(Pixel coordinate grounding data)

'''

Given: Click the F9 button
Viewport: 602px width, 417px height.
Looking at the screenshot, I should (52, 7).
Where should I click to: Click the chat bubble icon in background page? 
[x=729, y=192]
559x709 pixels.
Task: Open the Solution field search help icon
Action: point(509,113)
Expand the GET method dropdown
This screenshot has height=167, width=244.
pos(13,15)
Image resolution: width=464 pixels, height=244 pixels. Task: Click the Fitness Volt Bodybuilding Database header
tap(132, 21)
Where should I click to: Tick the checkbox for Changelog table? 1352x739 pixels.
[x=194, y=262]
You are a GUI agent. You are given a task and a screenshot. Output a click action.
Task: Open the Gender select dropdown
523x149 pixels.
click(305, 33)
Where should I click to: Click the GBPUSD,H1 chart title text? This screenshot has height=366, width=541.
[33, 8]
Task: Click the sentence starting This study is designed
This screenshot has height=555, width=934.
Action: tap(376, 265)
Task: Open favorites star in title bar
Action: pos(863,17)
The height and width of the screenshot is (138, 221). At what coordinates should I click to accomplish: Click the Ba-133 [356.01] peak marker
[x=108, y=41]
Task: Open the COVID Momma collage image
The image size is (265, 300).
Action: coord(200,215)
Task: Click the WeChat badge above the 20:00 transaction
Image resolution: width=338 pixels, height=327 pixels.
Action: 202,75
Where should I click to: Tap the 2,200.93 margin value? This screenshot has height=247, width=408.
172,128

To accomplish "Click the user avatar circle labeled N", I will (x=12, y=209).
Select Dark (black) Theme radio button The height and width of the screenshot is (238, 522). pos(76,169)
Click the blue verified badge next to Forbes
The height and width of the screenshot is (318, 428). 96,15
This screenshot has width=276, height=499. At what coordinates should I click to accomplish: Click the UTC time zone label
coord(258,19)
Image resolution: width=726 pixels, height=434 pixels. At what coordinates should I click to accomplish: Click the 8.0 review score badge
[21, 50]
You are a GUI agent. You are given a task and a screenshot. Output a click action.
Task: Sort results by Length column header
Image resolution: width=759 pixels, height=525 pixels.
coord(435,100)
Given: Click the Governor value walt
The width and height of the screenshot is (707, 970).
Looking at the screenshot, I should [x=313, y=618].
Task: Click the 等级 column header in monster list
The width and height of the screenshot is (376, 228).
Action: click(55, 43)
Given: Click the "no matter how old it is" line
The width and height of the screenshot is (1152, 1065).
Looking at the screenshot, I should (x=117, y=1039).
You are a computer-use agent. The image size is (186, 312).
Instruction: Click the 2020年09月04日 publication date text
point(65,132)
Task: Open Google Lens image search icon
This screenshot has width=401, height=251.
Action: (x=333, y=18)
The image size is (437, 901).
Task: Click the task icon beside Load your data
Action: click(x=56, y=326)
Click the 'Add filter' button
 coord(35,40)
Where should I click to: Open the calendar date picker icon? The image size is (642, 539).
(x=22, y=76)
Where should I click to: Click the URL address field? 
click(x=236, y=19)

'''

Exact copies of the lines from the one holding "Click the 'Add filter' button" through the last line above, and only those, make up the answer.

Click the 'Add filter' button
 coord(35,40)
Where should I click to: Open the calendar date picker icon? The image size is (642, 539).
(x=22, y=76)
Where should I click to: Click the URL address field? 
click(x=236, y=19)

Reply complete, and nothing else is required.